Work instruction >> Retype the whole of the data exactly.
-------- Extracted records
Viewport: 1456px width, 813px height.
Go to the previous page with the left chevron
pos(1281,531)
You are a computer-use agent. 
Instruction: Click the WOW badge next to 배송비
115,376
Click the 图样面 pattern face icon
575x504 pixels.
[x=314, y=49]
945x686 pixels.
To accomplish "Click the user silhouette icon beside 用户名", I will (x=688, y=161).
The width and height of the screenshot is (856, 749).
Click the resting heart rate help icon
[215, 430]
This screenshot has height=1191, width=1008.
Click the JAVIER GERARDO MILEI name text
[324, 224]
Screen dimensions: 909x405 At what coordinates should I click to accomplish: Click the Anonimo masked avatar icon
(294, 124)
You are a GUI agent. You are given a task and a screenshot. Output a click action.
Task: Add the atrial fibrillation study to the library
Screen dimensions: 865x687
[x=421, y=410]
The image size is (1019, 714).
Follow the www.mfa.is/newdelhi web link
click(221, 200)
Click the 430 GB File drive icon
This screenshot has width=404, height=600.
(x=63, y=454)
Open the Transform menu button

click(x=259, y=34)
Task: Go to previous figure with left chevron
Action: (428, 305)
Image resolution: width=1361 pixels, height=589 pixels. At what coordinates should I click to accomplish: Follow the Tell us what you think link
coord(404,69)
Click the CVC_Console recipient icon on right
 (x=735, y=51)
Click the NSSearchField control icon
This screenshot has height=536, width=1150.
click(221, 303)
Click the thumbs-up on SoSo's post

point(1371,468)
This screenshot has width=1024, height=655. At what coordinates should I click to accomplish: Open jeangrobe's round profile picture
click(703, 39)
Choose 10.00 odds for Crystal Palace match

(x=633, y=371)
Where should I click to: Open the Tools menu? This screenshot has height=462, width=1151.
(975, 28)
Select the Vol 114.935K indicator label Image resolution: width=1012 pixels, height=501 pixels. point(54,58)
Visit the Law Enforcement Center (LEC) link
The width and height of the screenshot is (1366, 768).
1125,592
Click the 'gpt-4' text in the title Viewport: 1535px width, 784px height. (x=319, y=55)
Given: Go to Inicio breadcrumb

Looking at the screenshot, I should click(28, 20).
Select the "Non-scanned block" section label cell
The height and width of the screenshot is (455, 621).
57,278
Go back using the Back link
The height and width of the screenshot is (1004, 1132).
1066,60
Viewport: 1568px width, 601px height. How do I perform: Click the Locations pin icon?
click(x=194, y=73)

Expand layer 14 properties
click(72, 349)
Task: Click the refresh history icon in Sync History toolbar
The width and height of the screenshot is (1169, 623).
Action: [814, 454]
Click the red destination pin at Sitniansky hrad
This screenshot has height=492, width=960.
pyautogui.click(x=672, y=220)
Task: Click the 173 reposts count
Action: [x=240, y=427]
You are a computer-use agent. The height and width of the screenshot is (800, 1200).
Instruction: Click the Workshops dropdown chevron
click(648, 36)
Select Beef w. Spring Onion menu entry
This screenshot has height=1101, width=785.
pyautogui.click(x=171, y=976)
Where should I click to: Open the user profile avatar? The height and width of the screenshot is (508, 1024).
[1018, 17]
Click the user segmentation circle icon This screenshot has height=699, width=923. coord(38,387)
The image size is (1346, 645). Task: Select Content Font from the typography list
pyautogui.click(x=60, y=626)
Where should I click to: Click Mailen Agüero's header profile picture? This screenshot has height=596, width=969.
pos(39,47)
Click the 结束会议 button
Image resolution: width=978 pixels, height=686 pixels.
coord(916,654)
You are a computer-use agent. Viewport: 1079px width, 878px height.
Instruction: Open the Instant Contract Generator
----------------
Answer for this exercise >>
Viewport: 1456px width, 813px height.
Go to the previous page with the left chevron
pos(1281,531)
You are a computer-use agent. 
Instruction: Click the WOW badge next to 배송비
115,376
Click the 图样面 pattern face icon
575x504 pixels.
[x=314, y=49]
945x686 pixels.
To accomplish "Click the user silhouette icon beside 用户名", I will (x=688, y=161).
The width and height of the screenshot is (856, 749).
Click the resting heart rate help icon
[215, 430]
This screenshot has height=1191, width=1008.
Click the JAVIER GERARDO MILEI name text
[324, 224]
Screen dimensions: 909x405 At what coordinates should I click to accomplish: Click the Anonimo masked avatar icon
(294, 124)
You are a GUI agent. You are given a task and a screenshot. Output a click action.
Task: Add the atrial fibrillation study to the library
Screen dimensions: 865x687
[x=421, y=410]
The image size is (1019, 714).
Follow the www.mfa.is/newdelhi web link
click(221, 200)
Click the 430 GB File drive icon
This screenshot has width=404, height=600.
(x=63, y=454)
Open the Transform menu button

click(x=259, y=34)
Task: Go to previous figure with left chevron
Action: (428, 305)
Image resolution: width=1361 pixels, height=589 pixels. At what coordinates should I click to accomplish: Follow the Tell us what you think link
coord(404,69)
Click the CVC_Console recipient icon on right
 (x=735, y=51)
Click the NSSearchField control icon
This screenshot has height=536, width=1150.
click(221, 303)
Click the thumbs-up on SoSo's post

point(1371,468)
This screenshot has width=1024, height=655. At what coordinates should I click to accomplish: Open jeangrobe's round profile picture
click(703, 39)
Choose 10.00 odds for Crystal Palace match

(x=633, y=371)
Where should I click to: Open the Tools menu? This screenshot has height=462, width=1151.
(975, 28)
Select the Vol 114.935K indicator label Image resolution: width=1012 pixels, height=501 pixels. point(54,58)
Visit the Law Enforcement Center (LEC) link
The width and height of the screenshot is (1366, 768).
1125,592
Click the 'gpt-4' text in the title Viewport: 1535px width, 784px height. (x=319, y=55)
Given: Go to Inicio breadcrumb

Looking at the screenshot, I should click(28, 20).
Select the "Non-scanned block" section label cell
The height and width of the screenshot is (455, 621).
57,278
Go back using the Back link
The height and width of the screenshot is (1004, 1132).
1066,60
Viewport: 1568px width, 601px height. How do I perform: Click the Locations pin icon?
click(x=194, y=73)

Expand layer 14 properties
click(72, 349)
Task: Click the refresh history icon in Sync History toolbar
The width and height of the screenshot is (1169, 623).
Action: [814, 454]
Click the red destination pin at Sitniansky hrad
This screenshot has height=492, width=960.
pyautogui.click(x=672, y=220)
Task: Click the 173 reposts count
Action: [x=240, y=427]
You are a computer-use agent. The height and width of the screenshot is (800, 1200).
Instruction: Click the Workshops dropdown chevron
click(648, 36)
Select Beef w. Spring Onion menu entry
This screenshot has height=1101, width=785.
pyautogui.click(x=171, y=976)
Where should I click to: Open the user profile avatar? The height and width of the screenshot is (508, 1024).
[1018, 17]
Click the user segmentation circle icon This screenshot has height=699, width=923. coord(38,387)
The image size is (1346, 645). Task: Select Content Font from the typography list
pyautogui.click(x=60, y=626)
Where should I click to: Click Mailen Agüero's header profile picture? This screenshot has height=596, width=969.
pos(39,47)
Click the 结束会议 button
Image resolution: width=978 pixels, height=686 pixels.
coord(916,654)
You are a computer-use agent. Viewport: 1079px width, 878px height.
Instruction: Open the Instant Contract Generator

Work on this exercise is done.